Type I gastric carcinoids smaller than 1 cm are indolent with minimal risk for invasion and can be removed with endoscopic mucosal resection.[1,2,3] Local surgical excision may be performed for rare larger or invasive tumors, but exceptional cases with large multifocal lesions may require gastric resection. Follow-up with yearly endoscopic surveillance and repeated gastroscopy with multiple gastric biopsies is required, and treatment with somatostatin analogues may prevent recurrence.[4]

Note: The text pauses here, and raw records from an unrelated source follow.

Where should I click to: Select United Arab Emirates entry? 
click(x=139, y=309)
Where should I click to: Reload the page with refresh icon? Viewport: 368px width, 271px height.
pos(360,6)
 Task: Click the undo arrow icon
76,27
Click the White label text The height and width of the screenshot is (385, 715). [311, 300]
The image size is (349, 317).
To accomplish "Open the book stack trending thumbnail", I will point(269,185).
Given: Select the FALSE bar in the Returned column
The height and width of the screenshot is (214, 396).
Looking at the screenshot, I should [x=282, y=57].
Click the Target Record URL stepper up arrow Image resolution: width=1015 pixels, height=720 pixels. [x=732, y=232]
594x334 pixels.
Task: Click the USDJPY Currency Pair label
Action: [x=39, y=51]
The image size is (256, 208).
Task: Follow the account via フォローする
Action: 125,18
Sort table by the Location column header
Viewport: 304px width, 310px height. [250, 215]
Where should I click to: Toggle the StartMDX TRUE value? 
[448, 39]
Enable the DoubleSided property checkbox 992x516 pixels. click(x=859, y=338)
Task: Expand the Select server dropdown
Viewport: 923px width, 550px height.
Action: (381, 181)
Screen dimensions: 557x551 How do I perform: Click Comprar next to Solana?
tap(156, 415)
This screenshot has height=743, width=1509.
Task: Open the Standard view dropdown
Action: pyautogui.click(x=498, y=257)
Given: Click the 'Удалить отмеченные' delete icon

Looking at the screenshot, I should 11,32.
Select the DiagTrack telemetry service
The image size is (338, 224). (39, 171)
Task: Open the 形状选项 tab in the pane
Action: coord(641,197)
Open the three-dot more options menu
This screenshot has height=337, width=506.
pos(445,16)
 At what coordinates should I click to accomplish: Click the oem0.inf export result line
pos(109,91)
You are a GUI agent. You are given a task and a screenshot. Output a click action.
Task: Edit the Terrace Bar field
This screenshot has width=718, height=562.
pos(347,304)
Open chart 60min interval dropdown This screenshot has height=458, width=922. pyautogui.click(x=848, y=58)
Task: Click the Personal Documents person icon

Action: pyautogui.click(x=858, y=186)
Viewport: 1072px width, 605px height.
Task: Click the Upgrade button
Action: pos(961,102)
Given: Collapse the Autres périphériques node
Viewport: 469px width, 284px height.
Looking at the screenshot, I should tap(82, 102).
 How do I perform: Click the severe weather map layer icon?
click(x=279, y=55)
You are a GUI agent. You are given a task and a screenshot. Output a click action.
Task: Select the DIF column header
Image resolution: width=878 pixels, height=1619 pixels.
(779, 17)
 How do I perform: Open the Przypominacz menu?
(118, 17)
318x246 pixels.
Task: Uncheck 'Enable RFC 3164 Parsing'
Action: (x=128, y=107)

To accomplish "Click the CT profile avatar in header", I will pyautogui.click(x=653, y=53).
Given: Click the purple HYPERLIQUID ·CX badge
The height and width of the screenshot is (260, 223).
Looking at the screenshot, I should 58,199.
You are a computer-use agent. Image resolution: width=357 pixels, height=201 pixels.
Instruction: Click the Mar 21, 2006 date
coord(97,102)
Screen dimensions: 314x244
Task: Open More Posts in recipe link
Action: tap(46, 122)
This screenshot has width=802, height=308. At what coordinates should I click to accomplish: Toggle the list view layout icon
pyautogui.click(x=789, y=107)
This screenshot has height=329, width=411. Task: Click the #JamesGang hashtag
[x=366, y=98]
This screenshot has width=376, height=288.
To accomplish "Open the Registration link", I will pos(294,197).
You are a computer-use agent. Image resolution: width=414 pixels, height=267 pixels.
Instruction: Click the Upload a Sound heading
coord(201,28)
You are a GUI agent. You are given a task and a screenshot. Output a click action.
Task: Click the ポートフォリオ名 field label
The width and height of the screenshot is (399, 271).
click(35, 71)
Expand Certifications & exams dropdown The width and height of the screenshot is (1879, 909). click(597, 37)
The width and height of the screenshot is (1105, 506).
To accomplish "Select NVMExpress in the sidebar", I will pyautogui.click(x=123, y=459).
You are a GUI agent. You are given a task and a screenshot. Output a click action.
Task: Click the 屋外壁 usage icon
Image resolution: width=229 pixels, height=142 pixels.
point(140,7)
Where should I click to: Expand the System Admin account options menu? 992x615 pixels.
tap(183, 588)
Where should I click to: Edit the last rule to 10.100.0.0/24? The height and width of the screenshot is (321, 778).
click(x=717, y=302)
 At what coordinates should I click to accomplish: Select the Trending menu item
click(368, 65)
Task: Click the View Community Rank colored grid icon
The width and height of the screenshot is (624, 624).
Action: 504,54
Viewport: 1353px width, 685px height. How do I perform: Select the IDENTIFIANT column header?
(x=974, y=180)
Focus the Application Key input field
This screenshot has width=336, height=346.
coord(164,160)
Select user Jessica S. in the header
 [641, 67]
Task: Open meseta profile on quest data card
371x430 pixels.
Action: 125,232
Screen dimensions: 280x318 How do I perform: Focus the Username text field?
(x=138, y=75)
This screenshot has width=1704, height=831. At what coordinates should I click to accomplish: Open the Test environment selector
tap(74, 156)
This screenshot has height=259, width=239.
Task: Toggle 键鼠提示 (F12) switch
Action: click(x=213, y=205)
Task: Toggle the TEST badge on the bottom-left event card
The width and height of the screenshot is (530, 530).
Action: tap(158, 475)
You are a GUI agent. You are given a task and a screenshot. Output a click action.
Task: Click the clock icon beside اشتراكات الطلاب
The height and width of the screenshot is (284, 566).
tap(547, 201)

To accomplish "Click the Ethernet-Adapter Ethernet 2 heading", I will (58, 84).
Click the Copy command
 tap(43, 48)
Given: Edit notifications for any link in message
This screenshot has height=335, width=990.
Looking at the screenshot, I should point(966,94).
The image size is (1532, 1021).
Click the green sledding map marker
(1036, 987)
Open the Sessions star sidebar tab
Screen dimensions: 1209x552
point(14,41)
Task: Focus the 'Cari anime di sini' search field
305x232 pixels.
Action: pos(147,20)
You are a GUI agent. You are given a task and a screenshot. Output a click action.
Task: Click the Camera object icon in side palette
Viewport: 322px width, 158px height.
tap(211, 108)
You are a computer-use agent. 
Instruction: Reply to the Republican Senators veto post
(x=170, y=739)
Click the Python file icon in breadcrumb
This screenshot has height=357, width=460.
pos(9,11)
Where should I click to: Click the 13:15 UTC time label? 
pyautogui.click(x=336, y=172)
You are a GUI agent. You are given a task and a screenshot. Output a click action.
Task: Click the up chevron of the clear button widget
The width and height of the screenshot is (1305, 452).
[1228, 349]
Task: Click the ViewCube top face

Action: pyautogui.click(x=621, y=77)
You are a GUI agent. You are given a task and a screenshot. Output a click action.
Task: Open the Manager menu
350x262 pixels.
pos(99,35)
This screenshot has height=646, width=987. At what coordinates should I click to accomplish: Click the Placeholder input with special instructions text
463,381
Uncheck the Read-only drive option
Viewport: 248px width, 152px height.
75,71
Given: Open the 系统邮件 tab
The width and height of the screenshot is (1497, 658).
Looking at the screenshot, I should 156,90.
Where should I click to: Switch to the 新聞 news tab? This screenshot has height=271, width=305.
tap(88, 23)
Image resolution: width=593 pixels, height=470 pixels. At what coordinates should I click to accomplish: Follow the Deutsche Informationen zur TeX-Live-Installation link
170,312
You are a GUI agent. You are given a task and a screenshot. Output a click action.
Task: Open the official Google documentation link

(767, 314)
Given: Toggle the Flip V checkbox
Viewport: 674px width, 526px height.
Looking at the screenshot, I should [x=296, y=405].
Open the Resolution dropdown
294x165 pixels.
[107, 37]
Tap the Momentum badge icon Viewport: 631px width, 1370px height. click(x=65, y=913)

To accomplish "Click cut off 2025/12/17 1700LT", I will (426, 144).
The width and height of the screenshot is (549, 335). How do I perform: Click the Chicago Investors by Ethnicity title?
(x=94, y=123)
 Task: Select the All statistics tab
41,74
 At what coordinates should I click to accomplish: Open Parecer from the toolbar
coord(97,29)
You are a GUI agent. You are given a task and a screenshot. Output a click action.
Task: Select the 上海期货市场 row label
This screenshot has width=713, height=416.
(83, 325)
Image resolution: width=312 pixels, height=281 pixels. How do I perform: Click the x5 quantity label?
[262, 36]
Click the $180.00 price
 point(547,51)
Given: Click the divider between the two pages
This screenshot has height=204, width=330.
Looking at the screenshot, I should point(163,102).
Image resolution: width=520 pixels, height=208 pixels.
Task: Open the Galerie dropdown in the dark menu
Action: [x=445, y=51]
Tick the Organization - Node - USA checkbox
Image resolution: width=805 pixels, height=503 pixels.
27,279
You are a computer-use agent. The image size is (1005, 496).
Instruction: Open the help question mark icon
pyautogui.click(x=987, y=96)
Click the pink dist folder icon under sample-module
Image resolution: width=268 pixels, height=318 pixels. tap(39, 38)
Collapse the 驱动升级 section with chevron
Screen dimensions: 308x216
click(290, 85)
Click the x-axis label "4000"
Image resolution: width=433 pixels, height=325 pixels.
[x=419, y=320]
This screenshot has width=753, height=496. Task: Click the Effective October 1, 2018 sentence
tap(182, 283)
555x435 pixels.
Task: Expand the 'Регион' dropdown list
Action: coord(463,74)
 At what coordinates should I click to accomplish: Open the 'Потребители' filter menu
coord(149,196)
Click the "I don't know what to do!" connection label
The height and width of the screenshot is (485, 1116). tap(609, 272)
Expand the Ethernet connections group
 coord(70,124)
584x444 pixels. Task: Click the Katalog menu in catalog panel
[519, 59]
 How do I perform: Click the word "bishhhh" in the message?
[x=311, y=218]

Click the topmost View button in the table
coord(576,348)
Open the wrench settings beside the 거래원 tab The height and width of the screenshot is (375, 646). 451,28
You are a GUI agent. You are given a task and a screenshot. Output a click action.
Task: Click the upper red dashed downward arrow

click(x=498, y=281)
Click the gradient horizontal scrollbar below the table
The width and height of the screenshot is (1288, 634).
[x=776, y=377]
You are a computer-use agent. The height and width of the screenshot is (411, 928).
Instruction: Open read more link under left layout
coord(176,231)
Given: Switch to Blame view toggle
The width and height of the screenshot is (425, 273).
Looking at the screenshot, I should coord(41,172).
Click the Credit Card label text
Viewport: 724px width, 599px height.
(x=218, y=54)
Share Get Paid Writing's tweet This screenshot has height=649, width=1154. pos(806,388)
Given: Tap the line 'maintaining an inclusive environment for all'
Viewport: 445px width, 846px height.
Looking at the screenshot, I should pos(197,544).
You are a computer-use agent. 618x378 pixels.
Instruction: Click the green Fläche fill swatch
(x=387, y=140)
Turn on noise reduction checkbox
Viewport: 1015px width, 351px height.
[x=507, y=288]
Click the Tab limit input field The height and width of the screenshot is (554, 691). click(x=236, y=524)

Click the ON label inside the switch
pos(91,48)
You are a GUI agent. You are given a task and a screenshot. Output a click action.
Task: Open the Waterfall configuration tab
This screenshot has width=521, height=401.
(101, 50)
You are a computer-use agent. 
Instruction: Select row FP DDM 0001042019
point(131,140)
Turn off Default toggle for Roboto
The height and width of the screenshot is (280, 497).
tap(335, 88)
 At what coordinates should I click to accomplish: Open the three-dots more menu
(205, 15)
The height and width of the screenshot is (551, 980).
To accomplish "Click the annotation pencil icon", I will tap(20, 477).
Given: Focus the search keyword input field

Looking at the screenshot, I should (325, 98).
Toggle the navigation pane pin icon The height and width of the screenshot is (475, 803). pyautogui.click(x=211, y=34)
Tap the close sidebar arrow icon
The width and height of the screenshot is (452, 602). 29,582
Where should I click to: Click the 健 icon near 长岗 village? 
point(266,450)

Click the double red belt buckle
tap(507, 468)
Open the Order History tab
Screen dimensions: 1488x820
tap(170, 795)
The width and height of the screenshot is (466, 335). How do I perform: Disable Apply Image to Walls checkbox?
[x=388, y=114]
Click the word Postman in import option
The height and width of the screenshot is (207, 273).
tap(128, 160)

For type II carcinoids, surgery is focused on removing the source of hypergastrinemia, typically by excision of duodenal gastrinomas in patients with multiple endocrine neoplasia type I via duodenotomy with resection of lymph node metastases.[5,6,7] Because of their generally benign course similar to type I tumors, type II tumors can usually be managed with endoscopic resection (particularly for tumors <1 cm) followed by close endoscopic surveillance.[1,3] Liberal surgical excision or gastric resection with regional lymphadenectomy is performed for larger and multifocal tumors or for those with deep wall invasion or angioinvasion.[3] In patients with multiple tumors, somatostatin analogue treatment may be used to reduce tumor growth, particularly if hypergastrinemia has not been reversed by surgery.[4]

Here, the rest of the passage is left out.